Y a Panero quería yo llegar. La llamada “maldición de los Panero” es algo recurrente cuando se habla de esta familia astorgana. Sale a relucir cada vez que se narran los finales de cada uno de sus más populares miembros, esto es, el patriarca y poeta Juan, y sus tres hijos, vamos a definirlos así: artistas. Literatos de postín o impostores de la literatura eso allá cada cual. No va de eso hoy el tema. Sin embargo, muchos de los que estudian a la saga paneril -me he inventado la expresión- les complace enunciar esa especie de maldición cainítica que llevaron sus vidas…y sus muertes.

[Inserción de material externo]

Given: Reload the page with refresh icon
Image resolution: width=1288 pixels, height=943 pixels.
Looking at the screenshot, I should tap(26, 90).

Verdad o mentira, exageración o no; lo cierto es que el otro día tuve el placer de conocer y saludar brevemente a un miembro de esa familia, más en concreto, una venerable señora que resultó ser sobrina del patriarca. Nada contenta con el resultado de unas obras de una casa que suya también fue, “donde no queda nada”, ni tan siquiera los jardines y el entorno como al parecer se dijo y prometió a la familia. Tanto es así que, no a la memoria del poeta, pero sí a la casa, nos espetó al actual alcalde y a mí un: “por mí como si se quemara y el fuego se llevase todo“. Algo que me dejó pensativo y conmovido a la vez. Alguien ha traicionado a esta gente, pensé para mis adentros. O quizás, la maldición de los Panero sigue su curso como cuando aparecía cierto hijo del patriarca y había que buscar la cabeza decapitada de la estatua del padre en los arrabales de la Bimilenaria. ¡Qué culebrón!

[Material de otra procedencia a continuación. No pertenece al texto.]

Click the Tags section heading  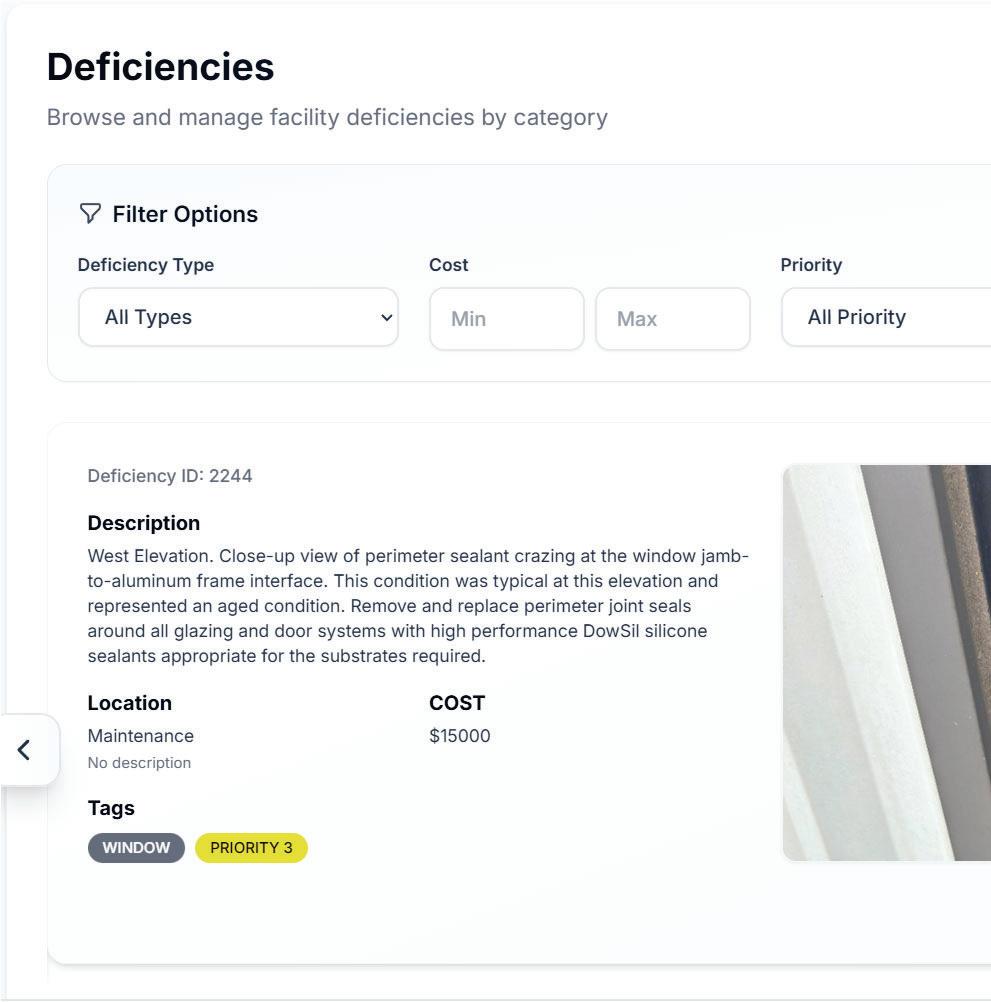(111, 808)
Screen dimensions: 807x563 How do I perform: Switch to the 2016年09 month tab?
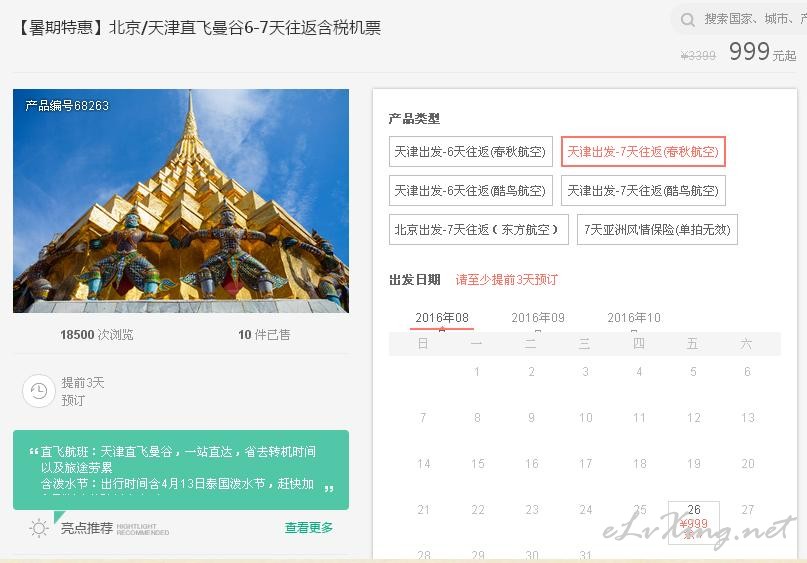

Por senderos novelescos también discurren otros apellidos ilustres de la Muy Noble, quizás mejor lo dejamos para otro día. Tan sólo comentarles que en el último reducto-casa solariega en las últimas fiestas de agosto se llevó a cabo una cena, a prioi, de alto postín, o al menos eso se pretendía. Las lenguas viperinas nos cuentan que el chaqué era riguroso en los hombres, debe de ser para recordar lo pingüinos por tontos que son algunos y el champagne caro, no el de Rondel navideño, corrió a raudales. Uno de los nada ilustres pero aparentosos invitados, empresario astorgano que va de triunfador, se pasó tanto de madre y de licores que el altercado traspasó a la vecindad y a la Policía local, quien tuvo que aguantar los consabidos: “usted no sabe con quien está hablando…yo soy amigo del presidente del Gobierno… ” y demás fanfarrias. Pena que la maldición de la autocensura, la peor de todas las censuras, no nos permita contarles más.